I'd say that $V_\omega$ is the simplest. If you want something slightly less on the nose, $\mathcal P^\omega(\Bbb N)$.

Both can be easily described to students without fussing all that much about ordinals.

Answer 3

Since by Noah Schweber's answer, the recursion theorem can't really be avoided, I give an explicit definition which I hope is simplest, in the sense that it doesn't require notions such as well-order or ordinal, and doesn't use the full recursion theorem, but essentially follows it's proof in a very specific case. So it can be given after one learns the axioms and what are functions. This also incorporates Asaf Karagila's answer.
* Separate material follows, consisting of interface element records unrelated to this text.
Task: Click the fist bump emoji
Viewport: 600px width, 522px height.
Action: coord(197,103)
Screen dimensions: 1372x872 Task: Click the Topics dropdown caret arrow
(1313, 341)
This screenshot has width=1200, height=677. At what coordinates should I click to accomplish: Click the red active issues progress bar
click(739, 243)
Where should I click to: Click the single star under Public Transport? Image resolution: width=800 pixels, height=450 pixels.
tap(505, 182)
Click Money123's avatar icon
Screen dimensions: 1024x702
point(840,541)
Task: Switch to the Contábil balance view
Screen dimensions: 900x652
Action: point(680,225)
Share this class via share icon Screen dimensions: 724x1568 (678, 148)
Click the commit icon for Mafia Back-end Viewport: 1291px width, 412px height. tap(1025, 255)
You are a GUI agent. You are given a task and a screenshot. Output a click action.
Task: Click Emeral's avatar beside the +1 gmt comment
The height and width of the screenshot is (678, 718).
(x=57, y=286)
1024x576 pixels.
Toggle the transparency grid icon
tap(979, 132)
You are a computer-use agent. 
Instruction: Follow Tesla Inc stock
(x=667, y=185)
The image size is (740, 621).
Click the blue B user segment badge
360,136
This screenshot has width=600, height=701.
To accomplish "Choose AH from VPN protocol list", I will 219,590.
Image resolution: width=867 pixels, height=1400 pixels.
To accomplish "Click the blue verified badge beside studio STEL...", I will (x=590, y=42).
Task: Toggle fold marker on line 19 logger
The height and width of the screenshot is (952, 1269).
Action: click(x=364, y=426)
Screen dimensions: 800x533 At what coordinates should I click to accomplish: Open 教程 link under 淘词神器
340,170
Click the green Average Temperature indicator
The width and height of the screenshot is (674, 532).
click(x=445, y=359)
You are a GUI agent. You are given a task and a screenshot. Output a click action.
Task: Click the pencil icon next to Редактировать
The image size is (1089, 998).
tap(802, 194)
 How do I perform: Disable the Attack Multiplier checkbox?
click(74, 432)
Given some function $G:A\to A$ and $a\in A$ (e.g. $G(x)=\{x\}$ or $G(x)=\mathcal{P}(x)$) define $\varphi(x,y)$ to be the formula: $$x\in\mathbb{N}\land\exists f \Big[f\,\mathrm{is\,a\,function\,}\land Dom\left(f\right)=\left\{ n\in\mathbb{N}\mid n\leq x\right\} \land y=f\left(x\right)\land \\ \land f\left(0\right)=a\land\forall z\in\mathbb{N}\left(z<x\to f\left(z+1\right)=G( f\left(z\right)\ \right)\Big] $$ Then one has to prove that for every $n\in\mathbb{N}$ there is a unique such $f$, so that $F=\{<x,y>\mid \varphi(x,y)\}$ is a well-defined function satisfying $F(n)=G^n(a)$, so applying replacement gives the set $ \{G^n(a)\mid n\in \mathbb{N}\} $, which may e.g. be $\{\varnothing,\{\varnothing\},\{\{\varnothing\}\}...\}$.